June 14, CIRCULAR NO: LAW /12/ SAMD/06/
2. Tenants are not to be physically dispossessed at the time of issuing notice u/s 13 (2) and the physical possession can be taken by the bank by following the procedure laid down in the Act
Business India Builders & Developers Ltd. V/s Union Bank of India decided on 19.2.07 reported in AIR 2007 Kerala 114:
"The word encumbrance enumerated in Rule 9 (9) can not be given a restricted meaning. "encumbrance" means a liability which burdens the property, for example, lease, mortgage, easement, restricted, covenant, rent charge etc. Encumbrance which can be carved out of ownership, generally are securities, leases, servitudes, trusts etc. It is generally a burden or charge upon the property. Lease is an encumbrance over the property. The borrower is bound by the terms and conditions stipulated in a declaration executed by him in favour of bank undertaking that he would not lease out the property. Contrary to the said stipulation the tenant was put in possession and therefore by virtue of Securitisation Act there is no necessity of the bank to resort to the provisions of Rent Control Act for evicting the tenant. Securitisation Act has got overriding effect over the Kerala Buildings (Lease and Rent Control) Act and parties are governed by the Securitisation Act and not by the Rent Control Act. The Authorized Officer is to deliver the property to the purchaser free from encumbrances in terms of Rule 9 (9).

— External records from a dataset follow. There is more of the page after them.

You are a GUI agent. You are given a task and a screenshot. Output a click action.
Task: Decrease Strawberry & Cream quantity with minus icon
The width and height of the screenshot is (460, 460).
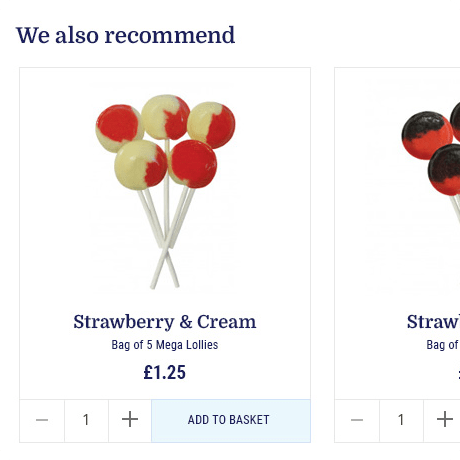42,420
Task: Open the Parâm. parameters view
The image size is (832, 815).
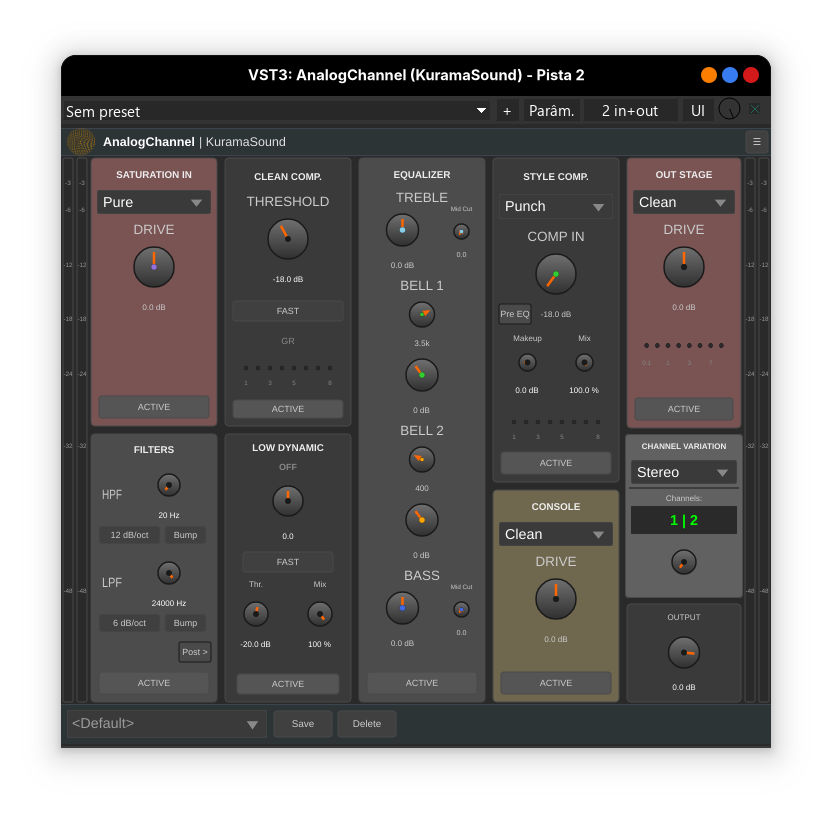Action: (550, 110)
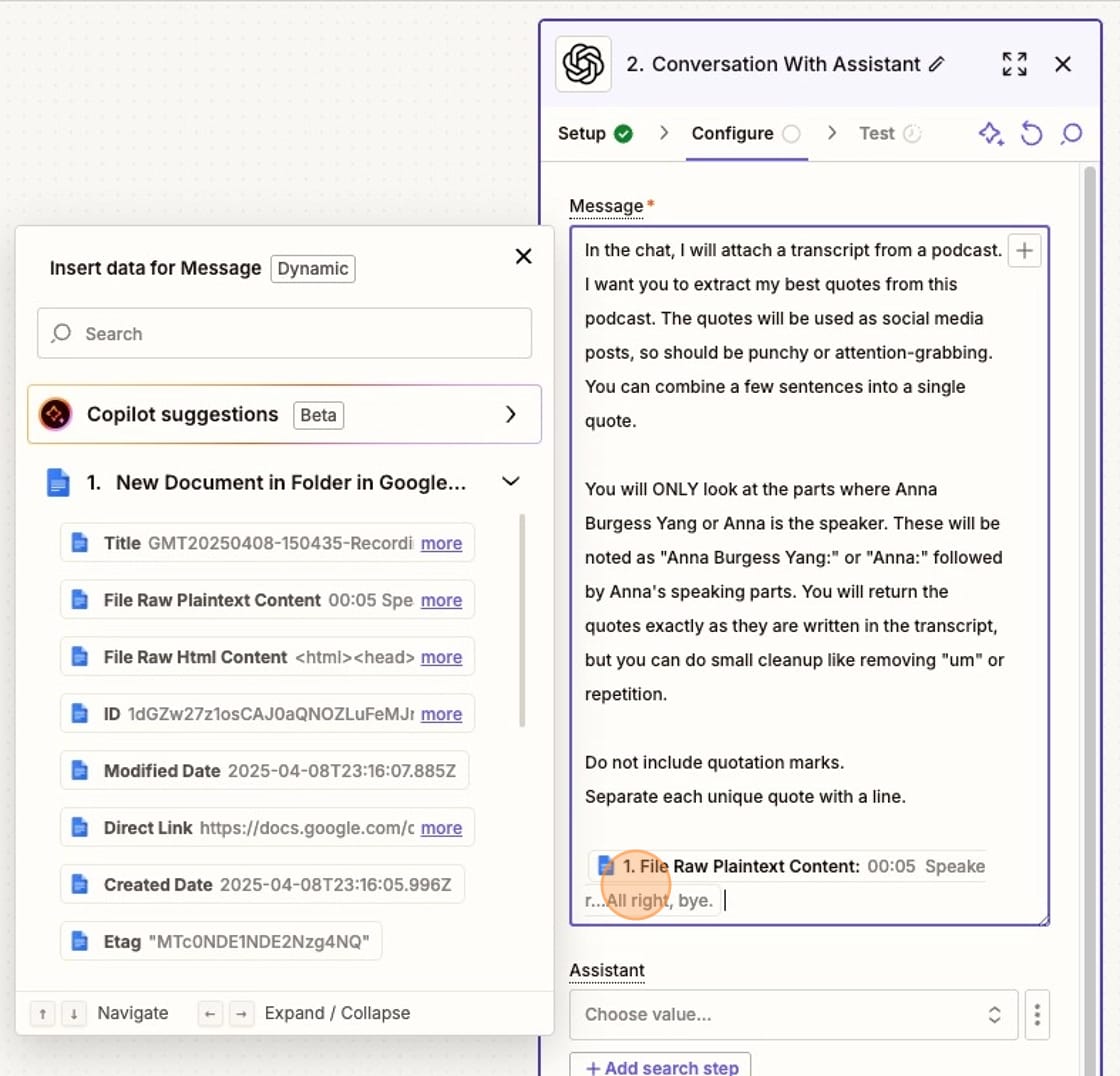Viewport: 1120px width, 1076px height.
Task: Click more next to File Raw Plaintext Content
Action: point(441,600)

Occupants are not to be physically dispossessed at the time of issuing notice u/s 13. Physical possession can be taken by the bank by following the procedure laid down in S. 14 or after the sale is confirmed."
3. There is no violation of any right or legal provision by the bank in publishing the photographs of the borrower and surety for default in repayment of the loan amount.
In the case titled Mr. K.J. Doraisamy Vs. The Assistant General Manager, State Bank of India, decided by Madras High Court on 22.11.
while discussing the provisions regarding Right to Privacy - Article 21 of the Constitution - Section 13(2) of the Securitisation and
Reconstruction of Financial Assets and Enforcement of Security Interest Act held -
Petitioner committed default in payment of installment of loan borrowed from bank - Bank issued a notice under Section 13(2) of the Act - Subsequently, Bank also issued notice, threatening to recover loan by enforcing security and bringing it to sale by publishing details of properties as well as photographs of the borrower in Newspapers - Hence, present petition was filed for seeking Writ of Mandamus for directing bank to forbear from publishing photographs in any Newspapers or Magazines -
Petitioner contended same as violative of Article 21.
Court held that individual right to privacy is not absolute and also under certain circumstances, duty to maintain secrecy superseded by larger public interest as well as by the Banks own interest. Accordingly, there was no violation of any right or legal provision by the Bank in publishing the photographs of the borrower and surety for default in repayment of the loan amount.